Arrange every line of the listing below as a numbered list, leaving out any blank lines.
######
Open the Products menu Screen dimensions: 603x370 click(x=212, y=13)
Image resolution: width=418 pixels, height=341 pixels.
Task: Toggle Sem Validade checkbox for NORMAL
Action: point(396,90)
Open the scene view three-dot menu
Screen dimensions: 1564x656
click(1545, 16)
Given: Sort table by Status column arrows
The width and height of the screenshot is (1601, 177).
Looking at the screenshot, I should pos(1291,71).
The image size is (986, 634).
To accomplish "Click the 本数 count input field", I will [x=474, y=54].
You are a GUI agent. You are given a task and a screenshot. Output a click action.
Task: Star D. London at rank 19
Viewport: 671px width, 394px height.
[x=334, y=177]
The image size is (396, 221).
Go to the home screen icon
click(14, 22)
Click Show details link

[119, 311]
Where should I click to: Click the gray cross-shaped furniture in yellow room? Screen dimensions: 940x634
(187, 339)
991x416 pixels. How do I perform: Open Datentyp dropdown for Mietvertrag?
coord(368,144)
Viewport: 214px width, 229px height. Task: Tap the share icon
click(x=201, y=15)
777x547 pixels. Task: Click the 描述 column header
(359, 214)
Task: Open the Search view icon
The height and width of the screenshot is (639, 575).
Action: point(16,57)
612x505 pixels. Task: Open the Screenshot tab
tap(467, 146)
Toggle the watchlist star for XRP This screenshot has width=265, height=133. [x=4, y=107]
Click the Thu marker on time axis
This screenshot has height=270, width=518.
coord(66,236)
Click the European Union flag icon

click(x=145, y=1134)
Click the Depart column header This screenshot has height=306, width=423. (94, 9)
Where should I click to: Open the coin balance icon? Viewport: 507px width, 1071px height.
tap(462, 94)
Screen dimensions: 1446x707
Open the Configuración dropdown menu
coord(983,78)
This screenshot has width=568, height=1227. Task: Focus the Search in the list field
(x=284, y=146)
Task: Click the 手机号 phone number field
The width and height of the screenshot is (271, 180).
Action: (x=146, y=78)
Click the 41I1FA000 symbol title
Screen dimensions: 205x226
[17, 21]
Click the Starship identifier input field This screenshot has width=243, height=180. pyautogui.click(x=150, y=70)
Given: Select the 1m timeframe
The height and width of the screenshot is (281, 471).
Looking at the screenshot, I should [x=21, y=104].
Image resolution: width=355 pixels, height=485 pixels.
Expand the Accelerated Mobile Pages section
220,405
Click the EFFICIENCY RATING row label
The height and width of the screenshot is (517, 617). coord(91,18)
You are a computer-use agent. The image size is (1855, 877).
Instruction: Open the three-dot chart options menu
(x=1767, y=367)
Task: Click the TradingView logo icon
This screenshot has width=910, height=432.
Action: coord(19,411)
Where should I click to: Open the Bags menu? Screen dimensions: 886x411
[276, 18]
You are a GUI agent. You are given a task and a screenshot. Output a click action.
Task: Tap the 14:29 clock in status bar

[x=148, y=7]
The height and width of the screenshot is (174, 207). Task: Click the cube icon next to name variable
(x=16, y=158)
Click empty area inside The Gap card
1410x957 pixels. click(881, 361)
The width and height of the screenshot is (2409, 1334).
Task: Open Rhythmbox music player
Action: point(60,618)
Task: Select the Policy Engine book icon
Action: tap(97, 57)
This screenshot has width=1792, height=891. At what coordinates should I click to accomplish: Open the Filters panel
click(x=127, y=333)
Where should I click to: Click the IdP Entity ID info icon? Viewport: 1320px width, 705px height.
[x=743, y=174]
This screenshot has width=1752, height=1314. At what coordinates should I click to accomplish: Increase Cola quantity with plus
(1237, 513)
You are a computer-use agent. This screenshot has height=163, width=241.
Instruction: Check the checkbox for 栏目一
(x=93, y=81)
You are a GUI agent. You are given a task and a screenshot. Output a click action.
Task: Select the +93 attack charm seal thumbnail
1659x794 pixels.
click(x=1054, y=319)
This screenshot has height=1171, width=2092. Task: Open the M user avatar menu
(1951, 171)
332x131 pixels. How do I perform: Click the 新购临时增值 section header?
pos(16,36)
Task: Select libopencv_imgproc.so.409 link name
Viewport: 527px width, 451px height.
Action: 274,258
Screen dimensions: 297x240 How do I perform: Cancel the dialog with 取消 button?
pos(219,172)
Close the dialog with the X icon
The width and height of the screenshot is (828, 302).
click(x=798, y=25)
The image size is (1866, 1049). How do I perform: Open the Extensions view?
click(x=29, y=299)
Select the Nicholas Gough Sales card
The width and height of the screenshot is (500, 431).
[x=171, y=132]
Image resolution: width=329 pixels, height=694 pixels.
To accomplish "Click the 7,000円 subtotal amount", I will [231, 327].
######
**Final result**
1. Open the Products menu Screen dimensions: 603x370 click(x=212, y=13)
2. Image resolution: width=418 pixels, height=341 pixels.
3. Task: Toggle Sem Validade checkbox for NORMAL
4. Action: point(396,90)
5. Open the scene view three-dot menu
6. Screen dimensions: 1564x656
7. click(1545, 16)
8. Given: Sort table by Status column arrows
9. The width and height of the screenshot is (1601, 177).
10. Looking at the screenshot, I should pos(1291,71).
11. The image size is (986, 634).
12. To accomplish "Click the 本数 count input field", I will [x=474, y=54].
13. You are a GUI agent. You are given a task and a screenshot. Output a click action.
14. Task: Star D. London at rank 19
15. Viewport: 671px width, 394px height.
16. [x=334, y=177]
17. The image size is (396, 221).
18. Go to the home screen icon
19. click(14, 22)
20. Click Show details link
21. [119, 311]
22. Where should I click to: Click the gray cross-shaped furniture in yellow room? Screen dimensions: 940x634
23. (187, 339)
24. 991x416 pixels. How do I perform: Open Datentyp dropdown for Mietvertrag?
25. coord(368,144)
26. Viewport: 214px width, 229px height. Task: Tap the share icon
27. click(x=201, y=15)
28. 777x547 pixels. Task: Click the 描述 column header
29. (359, 214)
30. Task: Open the Search view icon
31. The height and width of the screenshot is (639, 575).
32. Action: point(16,57)
33. 612x505 pixels. Task: Open the Screenshot tab
34. tap(467, 146)
35. Toggle the watchlist star for XRP This screenshot has width=265, height=133. [x=4, y=107]
36. Click the Thu marker on time axis
37. This screenshot has height=270, width=518.
38. coord(66,236)
39. Click the European Union flag icon
40. click(x=145, y=1134)
41. Click the Depart column header This screenshot has height=306, width=423. (94, 9)
42. Where should I click to: Open the coin balance icon? Viewport: 507px width, 1071px height.
43. tap(462, 94)
44. Screen dimensions: 1446x707
45. Open the Configuración dropdown menu
46. coord(983,78)
47. This screenshot has width=568, height=1227. Task: Focus the Search in the list field
48. (x=284, y=146)
49. Task: Click the 手机号 phone number field
50. The width and height of the screenshot is (271, 180).
51. Action: (x=146, y=78)
52. Click the 41I1FA000 symbol title
53. Screen dimensions: 205x226
54. [17, 21]
55. Click the Starship identifier input field This screenshot has width=243, height=180. pyautogui.click(x=150, y=70)
56. Given: Select the 1m timeframe
57. The height and width of the screenshot is (281, 471).
58. Looking at the screenshot, I should [x=21, y=104].
59. Image resolution: width=355 pixels, height=485 pixels.
60. Expand the Accelerated Mobile Pages section
61. 220,405
62. Click the EFFICIENCY RATING row label
63. The height and width of the screenshot is (517, 617). coord(91,18)
64. You are a computer-use agent. The image size is (1855, 877).
65. Instruction: Open the three-dot chart options menu
66. (x=1767, y=367)
67. Task: Click the TradingView logo icon
68. This screenshot has width=910, height=432.
69. Action: coord(19,411)
70. Where should I click to: Open the Bags menu? Screen dimensions: 886x411
71. [276, 18]
72. You are a GUI agent. You are given a task and a screenshot. Output a click action.
73. Task: Tap the 14:29 clock in status bar
74. [x=148, y=7]
75. The height and width of the screenshot is (174, 207). Task: Click the cube icon next to name variable
76. (x=16, y=158)
77. Click empty area inside The Gap card
78. 1410x957 pixels. click(881, 361)
79. The width and height of the screenshot is (2409, 1334).
80. Task: Open Rhythmbox music player
81. Action: point(60,618)
82. Task: Select the Policy Engine book icon
83. Action: tap(97, 57)
84. This screenshot has width=1792, height=891. At what coordinates should I click to accomplish: Open the Filters panel
85. click(x=127, y=333)
86. Where should I click to: Click the IdP Entity ID info icon? Viewport: 1320px width, 705px height.
87. [x=743, y=174]
88. This screenshot has width=1752, height=1314. At what coordinates should I click to accomplish: Increase Cola quantity with plus
89. (1237, 513)
90. You are a computer-use agent. This screenshot has height=163, width=241.
91. Instruction: Check the checkbox for 栏目一
92. (x=93, y=81)
93. You are a GUI agent. You are given a task and a screenshot. Output a click action.
94. Task: Select the +93 attack charm seal thumbnail
95. 1659x794 pixels.
96. click(x=1054, y=319)
97. This screenshot has height=1171, width=2092. Task: Open the M user avatar menu
98. (1951, 171)
99. 332x131 pixels. How do I perform: Click the 新购临时增值 section header?
100. pos(16,36)
101. Task: Select libopencv_imgproc.so.409 link name
102. Viewport: 527px width, 451px height.
103. Action: 274,258
104. Screen dimensions: 297x240 How do I perform: Cancel the dialog with 取消 button?
105. pos(219,172)
106. Close the dialog with the X icon
107. The width and height of the screenshot is (828, 302).
108. click(x=798, y=25)
109. The image size is (1866, 1049). How do I perform: Open the Extensions view?
110. click(x=29, y=299)
111. Select the Nicholas Gough Sales card
112. The width and height of the screenshot is (500, 431).
113. [x=171, y=132]
114. Image resolution: width=329 pixels, height=694 pixels.
115. To accomplish "Click the 7,000円 subtotal amount", I will [231, 327].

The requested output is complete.